Резко изменившееся ко мне отношение со стороны дикарей, Дика и Саймона, к сожалению, не впечатлили. На одном из привалов они сделали то, за что поплатились бы головами, будь я одним из краснокожих. В племени меня теперь недолюбливали, но однозначно утвержденного разрешения колотить меня не было. И, однако же, парни об этом ни на секунду не задумались. Однажды утром они дождались, пока я пойду к воде умыться, предварительно подстроив засаду на берегу, и неожиданно на меня набросились. Один из них, кажется, дубасил меня булыжником по горбу. Я изворачивался, как мог, пробовал отбиваться, но это было совершенно невозможно в сложившихся обстоятельствах. Саймон скрутил мне руки сзади. С довольной миной, Дик лупил меня ногами в живот и в причинное место. Вдоволь наиздевавшись, они пару раз на меня плюнули и убрались. Слезы невольно выступили из глаз, потекли по щекам. Отвечать пленникам за нанесенное оскорбление я не собирался, потому, что сам заслужил такого к себе отношения. Меньше следовало заботиться о собственной репутации, которая, как видно, все равно очень скоро пошатнулась, и больше проявлять видимого сочувствия. Хотя, было уже поздно. Я понимал, что надо мной нависли тучи, и что скоро должно произойти нечто недоброе.
Я и словом о произошедшем ни с кем не обмолвился. Ссадин на лице было немного, да и те, что были, я хорошо прятал. Это, конечно, очень глупо, учитывая тот факт, что индейцы - существа глазастые. От них почти ничего невозможно скрыть. Но в тот момент я об этом совершенно не задумывался. В сторону пленников порой кидал гневные взгляды. По их поведению было заметно, что они боятся. Я ведь в любой момент мог пожаловаться Маленькому Жеребенку, или его отцу, и тогда ребятам было бы худо. Не взирая на перемены в отношении дикарей ко мне, которые с каждым днем становились все более видимыми, я все еще имел право отстоять свою гордость и сделать так, чтобы рабы поплатились за содеянное. Однако делать этого я не стал. Не потому, что мной двигали благородные мотивы, нет. Просто, как я уже сказал, поступок разозленных юношей был полностью оправдан моим скверным поведением и скрытым стремлением угодить краснокожим.

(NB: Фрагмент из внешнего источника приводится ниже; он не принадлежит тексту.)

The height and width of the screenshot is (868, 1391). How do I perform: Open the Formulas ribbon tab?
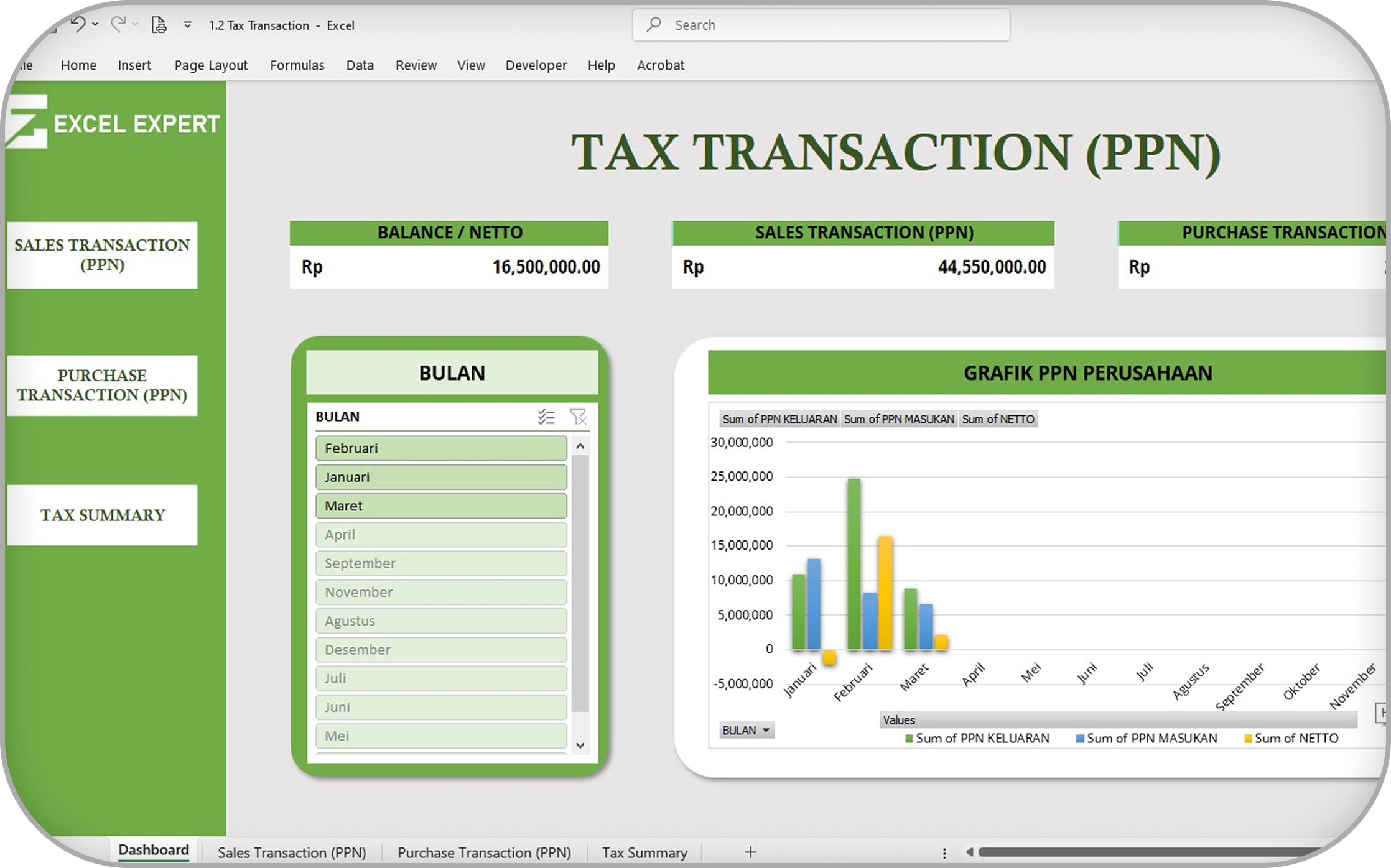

В состоянии затаенного страха перед неизвестностью для меня прошел весь путь к месту сборища индейцев. Танец Солнца является одним из важнейших ритуалов для Кайовов, Шайенов, Лакота и Арапахо. Команчи этой чепухой особо никогда не страдали, что меня удивило. Ведь их собратья и, по совместительству, главные союзники обычай этот очень уважали. Но, что верно было подмечено в одной из недавних газет каким-то заумным писакой, "у каждого народа свои традиции и особенности, и никто не вправе вмешиваться в жизнь чужой нации". Мы в жизнь американских аборигенов нисколько не вмешивались, конечно. Хотя, признаюсь, я рад, что эти варвары загнаны в одно место и опасности больше не представляют. Впрочем, об этом позже.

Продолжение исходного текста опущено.